LECTURE #17: The Rationality of Religious Belief

I. Farrer on The Believer's Reasons & The Empirical Demand

A. In reality, religious beliefs are not the product of rational inferences from perceptible things. Religious beliefs have been transmitted by teaching from time immemorial and are sustained by concerns for salvation, blessedness.

B. This does not make illegitimate the philosophical question about the objective truth of these beliefs. However, the philosopher must avoid the mistake of forcing the justification of religious belief into a preconceived mold (derived from science or some other model). Instead, the philosopher should consider what refinements or modifications of the scientific method may be needed in order to render God's existence knowable. (p. 16)

C. Our belief in God is similar to our belief in the inner mental lives of other people. We don't rely on proofs in either case, but naturally accept certain signs as indicators. (p. 10) D. Faith is a precondition to experiencing God: I cannot approach God except through religious attention to Him. (p. 12) Our knowledge of God arises from religious interaction with God (through worship and obedience), not merely from passive observation of the universe. (p. 17) We have natural strivings, inclinations toward worship and religious devotion. (p. 26)

E. Contrary to Clark's position, Farrer argues that if the world is such as to allow us to read it as the creation of the Infinite, then it must also demand to be so read.

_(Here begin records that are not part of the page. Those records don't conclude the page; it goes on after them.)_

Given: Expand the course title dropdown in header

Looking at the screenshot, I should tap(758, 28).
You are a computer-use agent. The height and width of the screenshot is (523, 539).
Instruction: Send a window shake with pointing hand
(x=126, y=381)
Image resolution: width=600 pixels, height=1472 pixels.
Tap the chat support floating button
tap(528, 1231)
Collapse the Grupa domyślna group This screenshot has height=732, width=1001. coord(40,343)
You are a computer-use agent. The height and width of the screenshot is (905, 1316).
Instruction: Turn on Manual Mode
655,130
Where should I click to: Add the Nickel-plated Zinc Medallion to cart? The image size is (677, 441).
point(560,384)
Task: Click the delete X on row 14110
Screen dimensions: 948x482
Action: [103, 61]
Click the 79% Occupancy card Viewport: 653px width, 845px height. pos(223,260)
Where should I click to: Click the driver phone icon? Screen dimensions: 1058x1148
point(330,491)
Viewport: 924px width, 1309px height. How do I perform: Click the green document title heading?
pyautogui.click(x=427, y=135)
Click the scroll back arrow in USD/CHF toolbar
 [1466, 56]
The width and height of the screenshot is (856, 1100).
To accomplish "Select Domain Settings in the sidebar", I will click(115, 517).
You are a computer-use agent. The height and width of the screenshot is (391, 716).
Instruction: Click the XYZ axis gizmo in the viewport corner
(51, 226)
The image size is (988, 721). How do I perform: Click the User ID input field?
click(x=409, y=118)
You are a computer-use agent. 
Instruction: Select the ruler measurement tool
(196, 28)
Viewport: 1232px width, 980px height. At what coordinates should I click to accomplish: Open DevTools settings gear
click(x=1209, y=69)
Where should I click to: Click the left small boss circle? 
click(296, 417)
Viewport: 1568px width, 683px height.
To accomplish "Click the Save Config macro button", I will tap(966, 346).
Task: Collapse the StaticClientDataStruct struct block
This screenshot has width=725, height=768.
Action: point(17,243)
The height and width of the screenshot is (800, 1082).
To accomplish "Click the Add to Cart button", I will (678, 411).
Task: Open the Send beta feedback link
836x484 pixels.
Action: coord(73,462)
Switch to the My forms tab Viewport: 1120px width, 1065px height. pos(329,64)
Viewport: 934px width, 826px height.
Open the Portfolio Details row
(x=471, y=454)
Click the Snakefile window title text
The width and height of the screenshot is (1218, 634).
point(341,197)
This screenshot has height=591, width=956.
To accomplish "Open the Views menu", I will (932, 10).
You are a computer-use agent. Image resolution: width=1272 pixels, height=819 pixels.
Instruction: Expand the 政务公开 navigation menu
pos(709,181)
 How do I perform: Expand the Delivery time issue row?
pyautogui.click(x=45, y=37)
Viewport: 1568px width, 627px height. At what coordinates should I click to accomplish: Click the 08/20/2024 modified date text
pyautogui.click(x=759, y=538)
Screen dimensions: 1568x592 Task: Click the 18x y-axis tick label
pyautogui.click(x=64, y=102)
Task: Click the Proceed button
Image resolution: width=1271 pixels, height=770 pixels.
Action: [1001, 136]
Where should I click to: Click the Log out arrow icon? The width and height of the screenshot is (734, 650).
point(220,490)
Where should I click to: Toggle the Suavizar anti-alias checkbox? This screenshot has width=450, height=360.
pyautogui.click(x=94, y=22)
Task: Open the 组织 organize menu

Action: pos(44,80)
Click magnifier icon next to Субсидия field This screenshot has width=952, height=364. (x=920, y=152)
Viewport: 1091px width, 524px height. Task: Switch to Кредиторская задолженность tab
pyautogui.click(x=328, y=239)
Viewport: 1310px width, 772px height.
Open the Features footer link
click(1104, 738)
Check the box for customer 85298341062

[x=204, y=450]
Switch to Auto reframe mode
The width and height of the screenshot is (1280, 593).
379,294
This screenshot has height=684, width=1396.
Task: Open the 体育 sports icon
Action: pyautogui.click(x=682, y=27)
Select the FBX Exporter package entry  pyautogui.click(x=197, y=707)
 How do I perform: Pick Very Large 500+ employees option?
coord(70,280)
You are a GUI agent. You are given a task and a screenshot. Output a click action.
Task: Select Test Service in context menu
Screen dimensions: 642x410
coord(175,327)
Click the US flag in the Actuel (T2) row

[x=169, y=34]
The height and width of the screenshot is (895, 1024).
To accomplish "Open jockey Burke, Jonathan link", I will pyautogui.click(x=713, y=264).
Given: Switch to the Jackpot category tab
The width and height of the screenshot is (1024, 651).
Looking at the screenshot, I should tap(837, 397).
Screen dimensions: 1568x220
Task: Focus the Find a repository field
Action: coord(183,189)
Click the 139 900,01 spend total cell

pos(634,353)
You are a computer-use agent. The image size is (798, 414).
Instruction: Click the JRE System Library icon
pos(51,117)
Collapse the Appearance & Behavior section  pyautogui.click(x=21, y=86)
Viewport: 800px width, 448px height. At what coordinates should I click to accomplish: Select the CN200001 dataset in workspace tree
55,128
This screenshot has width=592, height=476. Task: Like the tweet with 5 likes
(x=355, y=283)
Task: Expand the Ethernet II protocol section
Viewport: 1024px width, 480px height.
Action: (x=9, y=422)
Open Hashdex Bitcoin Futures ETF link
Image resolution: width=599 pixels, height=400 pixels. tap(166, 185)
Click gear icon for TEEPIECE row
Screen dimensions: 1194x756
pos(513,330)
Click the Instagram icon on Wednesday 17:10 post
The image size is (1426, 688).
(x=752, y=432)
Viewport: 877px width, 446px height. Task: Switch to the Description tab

Finite things must bear the mark of "existential insufficiency". (p. 15) However, this inferential knowledge of God is very limited: that of an unknown X, supreme in the scale of causative beings. (p. 24)

II. William James on the Will to Believe

A. W. K. Clifford argued that it was immoral to believe anything without sufficient evidence. The parable of the irresponsible ship owner.

B. James replied that believing without compelling evidence is OK if the choice is genuine: live, forced and momentous. In the case of science, the choice is rarely forced or momentous: we can always simply withhold judgment and prolong investigation. In religion, not to decide is to make a momentous decision.

C. Like Farrer, James insists that lack of belief cuts us off from an indispensable source of the knowledge of God: real religious experience.

D. James accuses Clifford of holding a self-defeating position. The acceptance of Clifford's Maxim is itself a "passional choice", based on Clifford's personal abhorrence of error and relative indifference toward the loss of possible truth entailed by agnosticism.

PLANTINGA & PROPERLY BASIC BELIEFS

I. Our system of beliefs form a 3noetic structure2.

A. Some beliefs are properly basic: perceptual beliefs, memory beliefs, certainly, but also: beliefs based on testimony, belief in other minds, mathematical beliefs, belief in the uniformity of nature.

B. Other beliefs are non-basic. These are inferred from, based on more basic beliefs. Beliefs in scientific theories.

II. The problem of the criteria for properly basic beliefs

A. Some basic beliefs are properly so ­ beliefs it is reasonable to accept without proof or evidence.

B. Is there a criterion that distinguish properly basic beliefs from improper ones?

C. Classical foundationalism: all properly basic beliefs belong to one of three categories: evident to the senses, self-evident (propositions one cannot understand without knowing them to be true), or incorrigible (propositions about which one cannot possibly be mistaken).

D. There is very little to be said in favor of classical foundationalism. In addition, it faces a crucial problem: is it reasonable to belief in CF, if CF is true? If CF is true, CF cannot itself be properly basic, since it is neither evident to the senses nor self-evident nor incorrigible. Are there any good arguments for CF, based on properly basic beliefs? None has ever been offered. CF is 3self-referentially inconsistent2. (p. 198)

E. CF excludes many cases of clearly justified beliefs: beliefs based on personal memory, belief in other minds, belief in the existence of an external world.

III. If there is no criterion, does anything go?

A. Proper method of epistemology is inductive: begin with the set of beliefs that are clearlly properly basic, and try to derive principles of epistemogical theory by finding true and interesting generalizations. (Compare Gilson: our methods should be determined by the facts).

B. Our ordinary tendencies to believe things should be treated as 3innocent until proven guilty2. Thomas Reid and Scottish common-sense philosophy.

IV. Applications to Religion

A. Belief in God, under certain circumstances, is a natural tendency of the human mind.

B. If God exists, it would not be surprising for Him to have made the human mind such that it forms basic theistic beliefs, when it is functioning properly.

C. Unbelief can be explained in terms of the noetic effects of sin.

D. Plantinga rejects fideism. The fideist believes in God despite the fact that doing so is irrational. Plantinga insists that religious belief is rational, even when not based on arguments or proofs.